=== Section Start ===

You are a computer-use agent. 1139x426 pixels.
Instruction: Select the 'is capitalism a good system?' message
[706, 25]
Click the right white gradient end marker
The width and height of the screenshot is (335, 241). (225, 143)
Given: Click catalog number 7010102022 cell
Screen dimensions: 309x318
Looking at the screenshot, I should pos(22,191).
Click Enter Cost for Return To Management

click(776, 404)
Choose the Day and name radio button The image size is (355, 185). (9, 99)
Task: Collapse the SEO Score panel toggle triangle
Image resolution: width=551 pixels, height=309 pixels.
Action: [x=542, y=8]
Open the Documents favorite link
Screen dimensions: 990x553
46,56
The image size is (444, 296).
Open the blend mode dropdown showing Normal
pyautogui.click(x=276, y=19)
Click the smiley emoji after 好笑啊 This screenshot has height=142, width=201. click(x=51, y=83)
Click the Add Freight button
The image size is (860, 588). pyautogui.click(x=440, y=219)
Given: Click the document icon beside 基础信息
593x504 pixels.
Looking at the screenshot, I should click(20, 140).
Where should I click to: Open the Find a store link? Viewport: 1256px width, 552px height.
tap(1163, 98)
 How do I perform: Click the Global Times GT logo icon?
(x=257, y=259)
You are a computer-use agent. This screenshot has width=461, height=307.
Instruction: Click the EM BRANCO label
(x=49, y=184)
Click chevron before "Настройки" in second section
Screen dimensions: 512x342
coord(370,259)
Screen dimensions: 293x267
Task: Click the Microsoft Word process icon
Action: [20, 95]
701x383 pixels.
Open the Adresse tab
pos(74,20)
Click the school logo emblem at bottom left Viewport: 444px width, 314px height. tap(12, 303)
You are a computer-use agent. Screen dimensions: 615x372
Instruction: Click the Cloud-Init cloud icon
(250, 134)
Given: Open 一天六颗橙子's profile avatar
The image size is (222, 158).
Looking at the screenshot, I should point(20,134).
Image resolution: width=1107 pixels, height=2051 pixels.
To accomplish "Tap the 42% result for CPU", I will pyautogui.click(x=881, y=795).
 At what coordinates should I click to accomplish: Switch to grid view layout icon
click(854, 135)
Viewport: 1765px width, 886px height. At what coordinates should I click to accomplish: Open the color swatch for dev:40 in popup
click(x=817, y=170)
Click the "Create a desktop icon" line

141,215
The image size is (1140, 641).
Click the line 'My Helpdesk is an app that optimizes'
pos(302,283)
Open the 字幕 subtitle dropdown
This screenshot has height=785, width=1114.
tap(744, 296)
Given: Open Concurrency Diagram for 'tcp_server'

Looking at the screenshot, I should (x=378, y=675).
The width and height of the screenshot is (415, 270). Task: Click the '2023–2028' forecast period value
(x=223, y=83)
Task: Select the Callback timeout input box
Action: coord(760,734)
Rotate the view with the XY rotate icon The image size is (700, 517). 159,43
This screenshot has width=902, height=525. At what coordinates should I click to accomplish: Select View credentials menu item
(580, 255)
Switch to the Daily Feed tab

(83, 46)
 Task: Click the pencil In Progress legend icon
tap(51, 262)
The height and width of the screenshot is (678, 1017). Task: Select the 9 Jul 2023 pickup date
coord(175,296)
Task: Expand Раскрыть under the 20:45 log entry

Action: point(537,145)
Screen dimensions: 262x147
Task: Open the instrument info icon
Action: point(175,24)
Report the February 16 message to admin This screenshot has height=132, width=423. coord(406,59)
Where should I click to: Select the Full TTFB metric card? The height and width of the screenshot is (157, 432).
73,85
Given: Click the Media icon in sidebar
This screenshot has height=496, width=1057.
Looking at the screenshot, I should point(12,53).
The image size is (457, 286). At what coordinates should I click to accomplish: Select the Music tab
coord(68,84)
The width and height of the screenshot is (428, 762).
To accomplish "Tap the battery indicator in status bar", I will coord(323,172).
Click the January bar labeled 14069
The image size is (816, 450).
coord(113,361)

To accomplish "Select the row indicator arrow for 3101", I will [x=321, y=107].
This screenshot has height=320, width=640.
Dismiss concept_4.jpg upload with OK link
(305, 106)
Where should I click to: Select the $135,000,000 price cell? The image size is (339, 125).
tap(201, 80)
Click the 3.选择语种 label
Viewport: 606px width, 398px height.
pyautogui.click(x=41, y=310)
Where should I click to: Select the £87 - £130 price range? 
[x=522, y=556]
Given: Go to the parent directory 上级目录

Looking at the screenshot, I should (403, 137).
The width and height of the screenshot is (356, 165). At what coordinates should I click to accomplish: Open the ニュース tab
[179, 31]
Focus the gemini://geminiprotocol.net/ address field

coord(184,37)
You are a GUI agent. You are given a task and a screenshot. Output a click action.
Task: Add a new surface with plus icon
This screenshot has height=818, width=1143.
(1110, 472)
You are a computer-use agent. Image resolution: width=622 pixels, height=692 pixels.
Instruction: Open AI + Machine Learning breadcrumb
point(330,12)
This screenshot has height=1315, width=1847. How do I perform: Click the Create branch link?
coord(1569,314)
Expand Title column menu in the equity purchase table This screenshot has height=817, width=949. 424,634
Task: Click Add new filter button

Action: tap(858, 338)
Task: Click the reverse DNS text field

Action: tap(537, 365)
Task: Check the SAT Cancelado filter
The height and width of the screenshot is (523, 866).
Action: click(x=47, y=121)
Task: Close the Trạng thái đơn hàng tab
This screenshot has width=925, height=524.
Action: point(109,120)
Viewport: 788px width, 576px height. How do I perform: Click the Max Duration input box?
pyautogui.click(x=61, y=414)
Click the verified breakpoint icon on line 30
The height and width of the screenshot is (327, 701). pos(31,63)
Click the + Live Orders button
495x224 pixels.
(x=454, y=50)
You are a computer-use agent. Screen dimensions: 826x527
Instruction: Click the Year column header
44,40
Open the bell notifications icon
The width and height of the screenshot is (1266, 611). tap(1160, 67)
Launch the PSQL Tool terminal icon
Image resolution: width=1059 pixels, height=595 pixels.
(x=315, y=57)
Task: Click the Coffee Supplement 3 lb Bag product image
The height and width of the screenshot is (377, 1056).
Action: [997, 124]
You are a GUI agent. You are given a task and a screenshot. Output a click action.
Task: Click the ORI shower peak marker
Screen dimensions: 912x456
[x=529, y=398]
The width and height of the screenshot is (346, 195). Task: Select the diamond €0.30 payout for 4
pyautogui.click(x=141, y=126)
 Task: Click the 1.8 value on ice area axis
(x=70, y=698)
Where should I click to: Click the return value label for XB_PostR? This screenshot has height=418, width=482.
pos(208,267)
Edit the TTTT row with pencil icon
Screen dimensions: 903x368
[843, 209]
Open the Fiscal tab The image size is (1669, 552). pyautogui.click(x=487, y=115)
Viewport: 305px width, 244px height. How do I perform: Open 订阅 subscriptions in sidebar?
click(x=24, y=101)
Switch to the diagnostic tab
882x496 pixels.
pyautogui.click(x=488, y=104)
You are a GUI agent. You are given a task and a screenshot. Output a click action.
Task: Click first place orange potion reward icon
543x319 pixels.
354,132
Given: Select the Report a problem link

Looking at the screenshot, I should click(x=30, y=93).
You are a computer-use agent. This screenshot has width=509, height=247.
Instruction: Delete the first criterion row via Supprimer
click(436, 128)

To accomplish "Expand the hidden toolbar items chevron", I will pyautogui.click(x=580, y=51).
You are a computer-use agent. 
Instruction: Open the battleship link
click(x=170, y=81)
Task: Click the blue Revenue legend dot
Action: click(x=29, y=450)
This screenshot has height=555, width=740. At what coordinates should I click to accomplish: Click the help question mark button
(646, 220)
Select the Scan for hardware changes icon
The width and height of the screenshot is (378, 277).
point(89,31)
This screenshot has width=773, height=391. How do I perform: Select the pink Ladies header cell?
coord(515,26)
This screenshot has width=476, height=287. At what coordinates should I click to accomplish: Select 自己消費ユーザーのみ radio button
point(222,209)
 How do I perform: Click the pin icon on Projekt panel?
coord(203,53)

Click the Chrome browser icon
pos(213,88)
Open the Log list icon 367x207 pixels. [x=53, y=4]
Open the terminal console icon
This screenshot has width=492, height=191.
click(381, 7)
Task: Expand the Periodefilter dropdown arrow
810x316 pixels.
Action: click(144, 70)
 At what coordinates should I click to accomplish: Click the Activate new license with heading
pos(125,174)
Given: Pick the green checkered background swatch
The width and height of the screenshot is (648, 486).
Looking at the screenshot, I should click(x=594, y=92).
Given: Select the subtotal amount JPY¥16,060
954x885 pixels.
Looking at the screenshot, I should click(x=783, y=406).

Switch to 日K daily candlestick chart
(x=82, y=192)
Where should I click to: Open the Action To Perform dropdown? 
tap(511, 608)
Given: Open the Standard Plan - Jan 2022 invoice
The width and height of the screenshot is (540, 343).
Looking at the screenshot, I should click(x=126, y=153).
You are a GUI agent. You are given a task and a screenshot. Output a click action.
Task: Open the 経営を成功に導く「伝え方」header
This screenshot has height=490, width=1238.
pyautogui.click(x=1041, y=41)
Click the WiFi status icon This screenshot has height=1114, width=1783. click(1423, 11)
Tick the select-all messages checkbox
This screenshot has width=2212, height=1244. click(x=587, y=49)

=== Section End ===

Using the listing above, copy exactly the line that contains "Click the smiley", the line that contains "The image size is (1140, 641).", and each line that falls between them.

Click the smiley emoji after 好笑啊 This screenshot has height=142, width=201. click(x=51, y=83)
Click the Add Freight button
The image size is (860, 588). pyautogui.click(x=440, y=219)
Given: Click the document icon beside 基础信息
593x504 pixels.
Looking at the screenshot, I should click(20, 140).
Where should I click to: Open the Find a store link? Viewport: 1256px width, 552px height.
tap(1163, 98)
 How do I perform: Click the Global Times GT logo icon?
(x=257, y=259)
You are a computer-use agent. This screenshot has width=461, height=307.
Instruction: Click the EM BRANCO label
(x=49, y=184)
Click chevron before "Настройки" in second section
Screen dimensions: 512x342
coord(370,259)
Screen dimensions: 293x267
Task: Click the Microsoft Word process icon
Action: [20, 95]
701x383 pixels.
Open the Adresse tab
pos(74,20)
Click the school logo emblem at bottom left Viewport: 444px width, 314px height. tap(12, 303)
You are a computer-use agent. Screen dimensions: 615x372
Instruction: Click the Cloud-Init cloud icon
(250, 134)
Given: Open 一天六颗橙子's profile avatar
The image size is (222, 158).
Looking at the screenshot, I should point(20,134).
Image resolution: width=1107 pixels, height=2051 pixels.
To accomplish "Tap the 42% result for CPU", I will pyautogui.click(x=881, y=795).
 At what coordinates should I click to accomplish: Switch to grid view layout icon
click(854, 135)
Viewport: 1765px width, 886px height. At what coordinates should I click to accomplish: Open the color swatch for dev:40 in popup
click(x=817, y=170)
Click the "Create a desktop icon" line

141,215
The image size is (1140, 641).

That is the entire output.